I haven't seen Annie Hall, 8 1/2, Saving Private Ryan, Raging Bull and The Rules of Games.

Among the films of the list I have seen my faves are:
The Seveth Seal
Lawrence of Arabia
The Godfather
Touch of Evil


----------



## Xaltotun

The Rules of the Game is certainly the best of this bunch. Oh, and Saving Private Ryan is pretty much the worst film I've seen in my entire life!


----------



## brianvds

Vaneyes said:


> Yes, Hannibal, and if Titanic had a sequel, I would've voted for it, too. So, there.


Titanic II: Jack and the Little Mermaid in Atlantis

Now I wonder: which film should one consider to be the sequel to Hannibal? They didn't make the movies in the same order as the books, or did they? The books themselves don't follow Hannibal's story in chronological order anyway. But the book version of Hannibal was so much better than the film that they can't even be compared. In Hannibal Rising they kept closer to the book (perhaps because the book is shorter and thus easier to keep to?). Red Dragon wasn't half bad either. But none of the films came anywhere close to Silence of the lambs, I would think.


----------



## violadude

brianvds said:


> Titanic II: Jack and the Little Mermaid in Atlantis
> 
> Now I wonder: which film should one consider to be the sequel to Hannibal? They didn't make the movies in the same order as the books, or did they? The books themselves don't follow Hannibal's story in chronological order anyway. But the book version of Hannibal was so much better than the film that they can't even be compared. In Hannibal Rising they kept closer to the book (perhaps because the book is shorter and thus easier to keep to?). Red Dragon wasn't half bad either. But none of the films came anywhere close to Silence of the lambs, I would think.


I think Hannibal is the last one of the series. It goes Hannibal Rising, The Red Dragon, Silence of the Lambs and then Hannibal.


----------



## Guest

And _Manhunter _?


----------



## violadude

MacLeod said:


> And _Manhunter _?


I think Manhunter is a separate movie from the rest of them. Manhunter came out earlier, and then Silence of the Lambs came out as a reboot or redo of that series, not a direct sequel.


----------



## Fugue Meister

Manhunter was the original "Red Dragon", it was made before "Silence of the Lambs" and Brian Cox played the "Hannibal Lecture" character so they had to remake it with Anthony Hopkins.


----------



## Crudblud

Fugue Meister said:


> Manhunter was the original "Red Dragon", it was made before "Silence of the Lambs" and Brian Cox played the "Hannibal Lecture" character so they had to remake it with Anthony Hopkins.

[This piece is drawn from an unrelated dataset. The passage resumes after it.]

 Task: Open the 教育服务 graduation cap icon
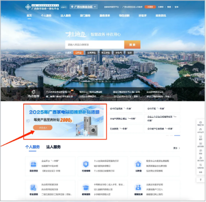click(x=86, y=188)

The Hannibal Lectures #1: On the Correct Preparation of Human Liver


----------



## PetrB

Crudblud said:


> The Hannibal Lectures #1: On the Correct Preparation of Human Liver


Whatever it is, adding a little bacon makes it better


----------



## Varick

Xaltotun said:


> The Rules of the Game is certainly the best of this bunch. Oh, and Saving Private Ryan is pretty much the worst film I've seen in my entire life!

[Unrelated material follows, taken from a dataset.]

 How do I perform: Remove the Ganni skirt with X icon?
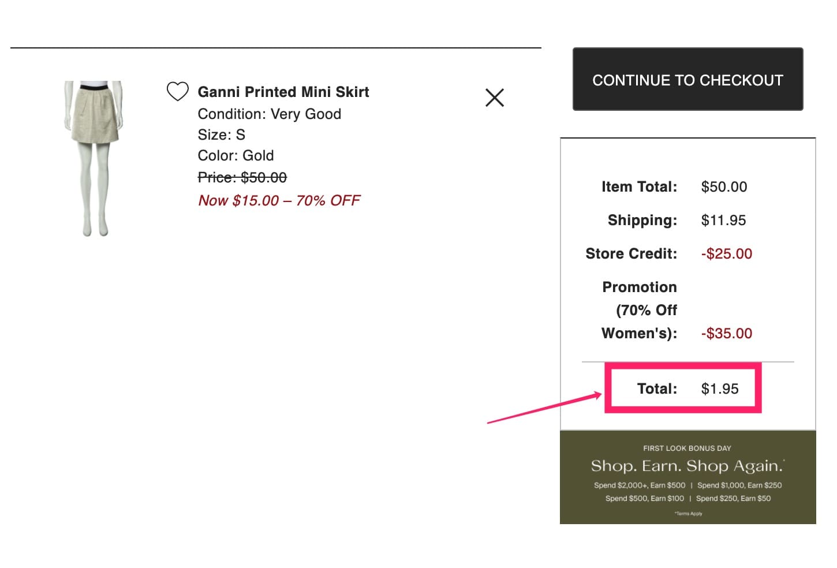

Just curious as to why you say _"Saving Private Ryan is pretty much the worst film I've seen in my entire life!"_

V


----------



## Morimur

Saving Private Ryan is pure artifice; soul-less and formulaic. For a great war film, watch 'Come and See' (1985) directed by Elem Klimov.


----------



## Xaltotun

Varick said:


> Just curious as to why you say _"Saving Private Ryan is pretty much the worst film I've seen in my entire life!"_
> 
> V


Well, Lope de Aguirre said it. It's the only time that I've considered walking out of the theatre before the film stops; however, I resisted and remained civil. I felt that I was severely underestimated as a viewer.


----------



## Xaltotun

I am not generally a fan of war films, but my absolute favourite is Renoir's _La Grande Illusion_.


----------



## Varick

Xaltotun said:


> Well, Lope de Aguirre said it. It's the only time that I've considered walking out of the theatre before the film stops; however, I resisted and remained civil. I felt that I was severely underestimated as a viewer.





Xaltotun said:


> I am not generally a fan of war films, but my absolute favourite is Renoir's _La Grande Illusion_.

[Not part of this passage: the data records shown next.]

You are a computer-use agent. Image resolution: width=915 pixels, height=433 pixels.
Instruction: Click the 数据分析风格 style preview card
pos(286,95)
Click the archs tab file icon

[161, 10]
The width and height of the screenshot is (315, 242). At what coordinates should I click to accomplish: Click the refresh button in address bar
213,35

I will check out both movies.

I must say that I didn't feel Private Ryan was artifice at all nor did I feel "underestimated" as a viewer. I found it powerful, moving, and extremely well executed. I thought the horrors of war, the realism of surreal moments in war, and the "you gotta be kidding me" moments in war, were all well delivered.

I'm not saying that either of you believe this, but do I detect a hint of, "Oh, it's Hollywood big budget therefore I *HAVE TO* HATE IT otherwise I might be considered 'one of the masses'" mentality here? Is it cynicism?

I do find it fascinating though how two people can see, hear, taste, or smell the exact same thing, yet come away with two completely different takes on it. But hey, that's what makes a ball game. What a boring world it would be if we all agreed on everything.

Thank you for the recommendations. I will watch both (it may take some time), and give you my impressions of each.

V


----------



## revdrdave

This is easy. _Seven Samurai_ The greatest film by one of the greatest directors in the history of cinema, Akira Kurosawa. Many of the directors of other films on the list--Coppola, Spielberg, Lucas--have acknowledged Kurosawa (and, in the case of George Lucas, _Seven Samurai_ in particular) as a significant influence on their work. If you've never seen _Samurai_ watch it ASAP, preferably the version available through the Criterion Collection which is as close to an uncut version of the film as exists.


----------



## Guest

revdrdave said:


> This is easy. _Seven Samurai_ The greatest film by one of the greatest directors in the history of cinema, Akira Kurosawa. Many of the directors of other films on the list--Coppola, Spielberg, Lucas--have acknowledged Kurosawa (and, in the case of George Lucas, _Seven Samurai_ in particular) as a significant influence on their work. If you've never seen _Samurai_ watch it ASAP, preferably the version available through the Criterion Collection which is as close to an uncut version of the film as exists.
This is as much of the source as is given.